- [Предоставленный отрывок]
------------
Фрегат «Кейван-Бахри»,  сражавшийся с кораблем «Александр Невский», уже через 40 минут потерял грот и бизань-мачты и большую часть пушек,  сдался русскому кораблю и спустил флаг. Флаг этого фрегата передан позже в Морской Корпус, «дабы вид сего флага, напоминая подвиг 7-го линейного экипажа, возбуждал в младых питомцах желание подражать храбрым деяниям, на том поприще совершенным, и ожидаемым от сих юных сынов любезного Отечества» (Из Высочайшего рескрипта).   
Рядом с 22-летним мичманом Николаем Зеленецким сражался его друг, тоже мичман, только намного моложе. Василию Завойко было всего 15 лет, но, несмотря на молодость, он уже командовал четырьмя пушками на нижнем деке. Когда на «Александре Невском» спускали на воду катер, чтобы отправиться к захваченному турецкому фрегату, Василий упал в воду, но с помощью Николая Зеленецкого и матросов выбрался на палубу, после чего с лейтенантом Боровицыным доставил на «Александр Невский» турецкий флаг, пленных капитана и офицеров.
Во все глаза глядел Николай Зеленецкий на пленных, доставленных на корабль. Один из турок был совсем старым, седобородым, в огромном тюрбане. Именно он потом рассказал о том, что предшествовало Наваринскому сражению. По его словам, капитан турецкого флагмана Тахир-паша и египетский адмирал Мухаррем-бей советовали Ибрагиму-паше принять условия адмирала Кодрингтона, но тот ничего не хотел слушать, кричал, что позиция турецко-египетского флота в Наваринской бухте неприступна, что союзные адмиралы никогда не посмеют войти сюда. Когда же союзный флот показался у входа в бухту, он воскликнул: «Вот наши призы!»
------------
- [Извлечённые данные]
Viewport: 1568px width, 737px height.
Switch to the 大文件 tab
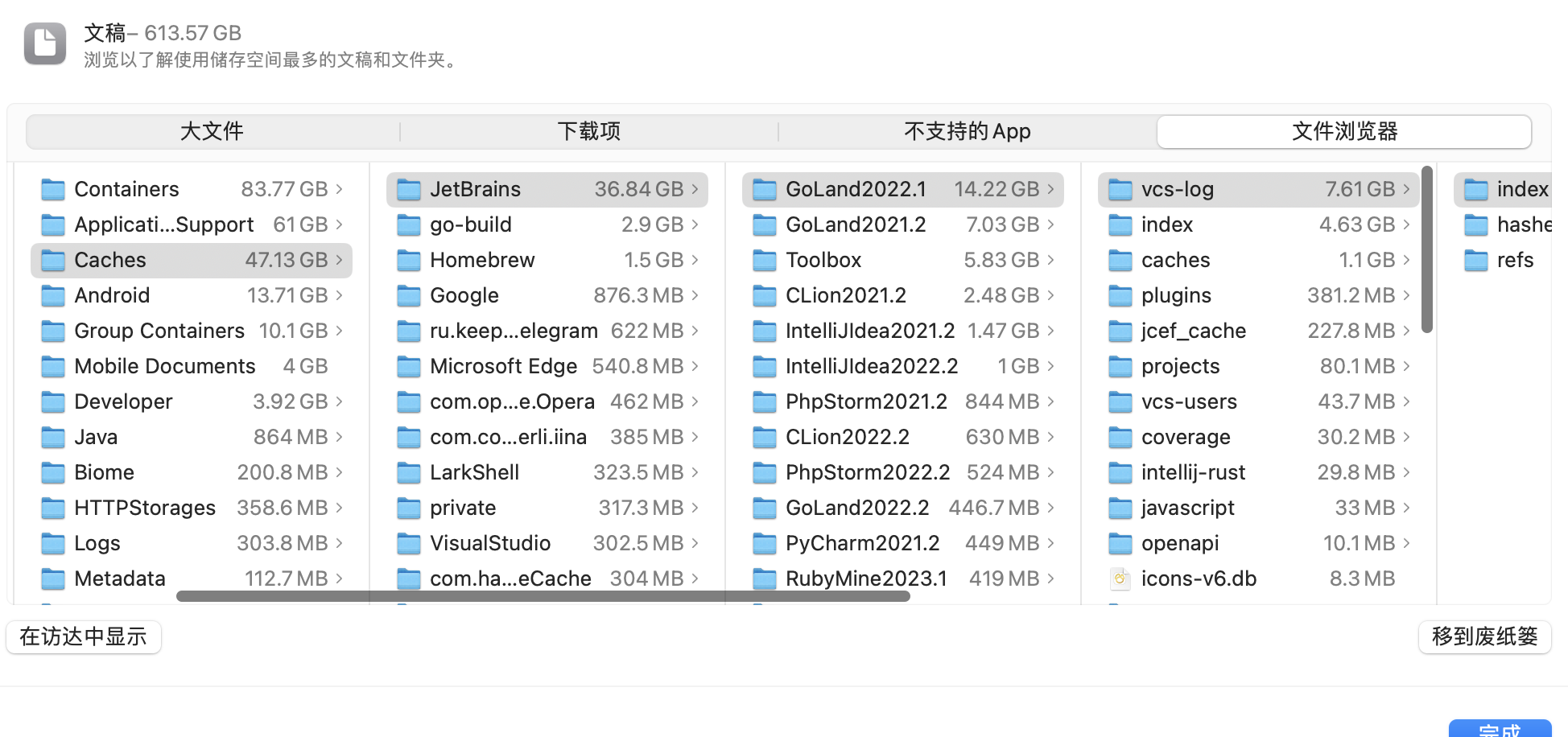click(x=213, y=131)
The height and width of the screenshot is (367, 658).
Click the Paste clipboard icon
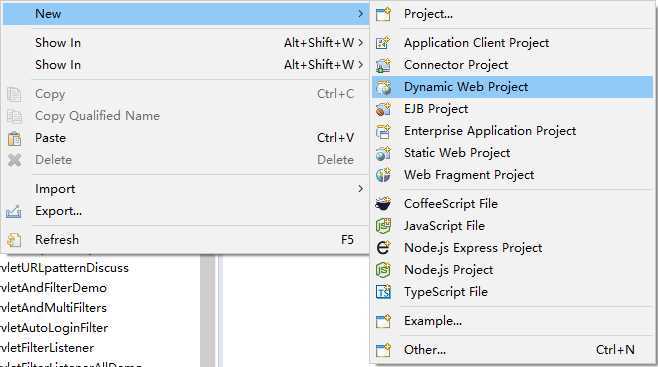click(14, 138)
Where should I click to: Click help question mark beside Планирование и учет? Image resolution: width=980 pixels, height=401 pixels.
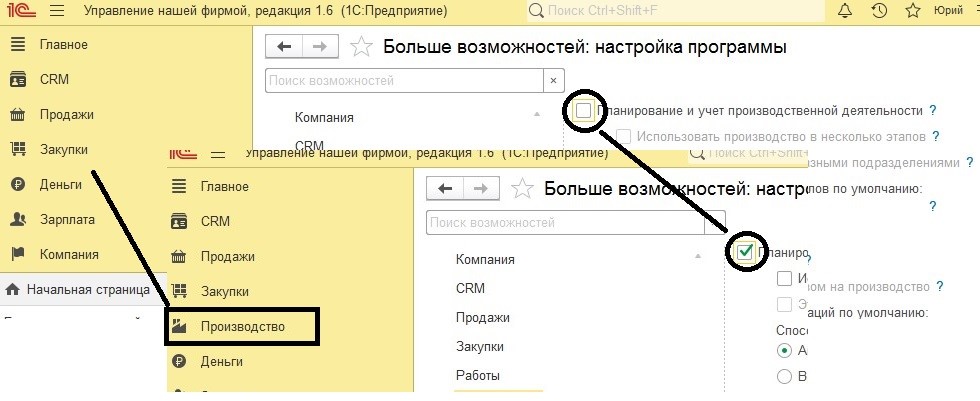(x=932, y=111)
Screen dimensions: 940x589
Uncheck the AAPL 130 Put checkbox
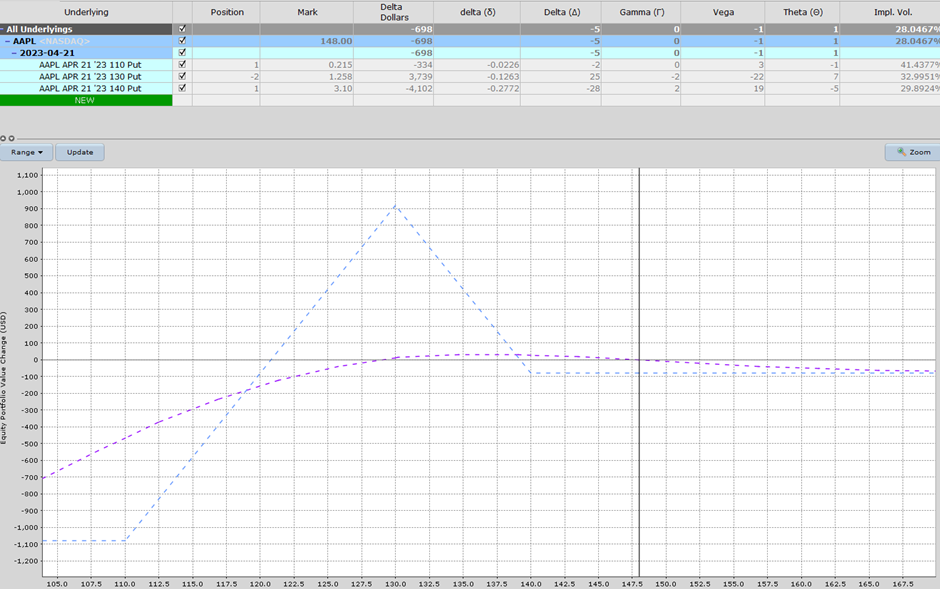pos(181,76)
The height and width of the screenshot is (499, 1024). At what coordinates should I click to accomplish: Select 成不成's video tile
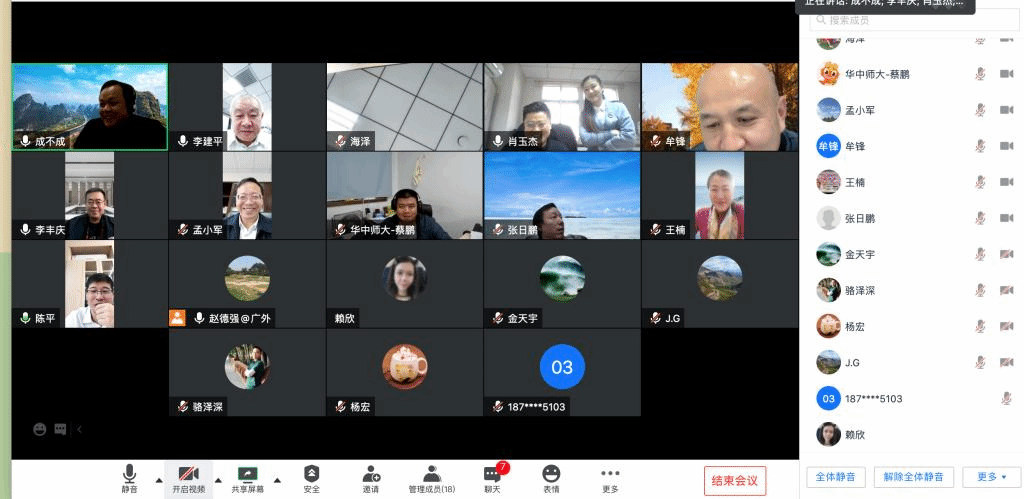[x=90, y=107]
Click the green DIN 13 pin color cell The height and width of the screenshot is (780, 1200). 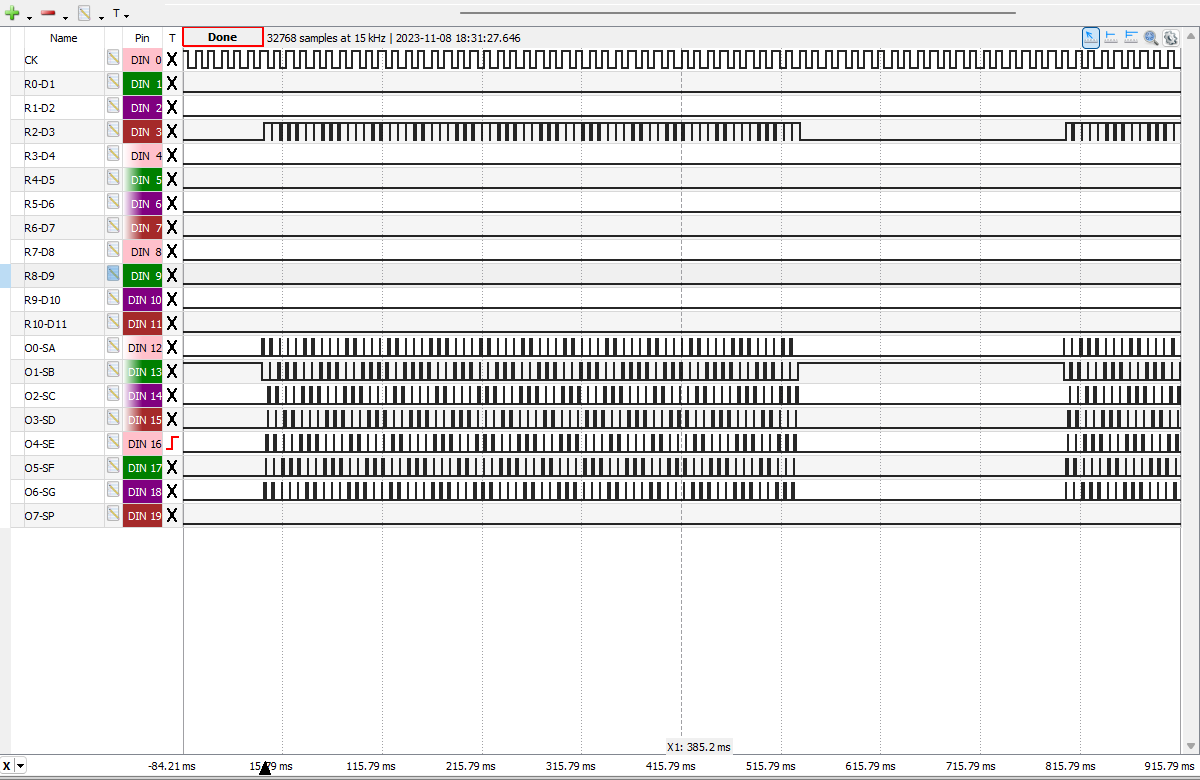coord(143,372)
------------
- [Что нужно сделать]
Пожалуйста, проверьте по отрывку о Наваринском сражении, верны ли утверждения ниже. На каждое ответьте «да» или «нет» и дословно приведите решающие слова отрывка.
1. Фрегат «Кейван-Бахри» сражался с кораблем «Александр Невский».
2. Василий Завойко был старше Николая Зеленецкого.
3. Ибрагим-паша советовал принять условия адмирала Кодрингтона.
Записи — это самостоятельный материал, не связанный с отрывком.

- [Ответ ниже]
1. Да: «сражавшийся с кораблем «Александр Невский»».
2. Нет: «Рядом с 22-летним мичманом Николаем Зеленецким сражался его друг, тоже мичман, только намного моложе. Василию Завойко было всего 15 лет».
3. Нет: «советовали Ибрагиму-паше принять условия адмирала Кодрингтона, но тот ничего не хотел слушать».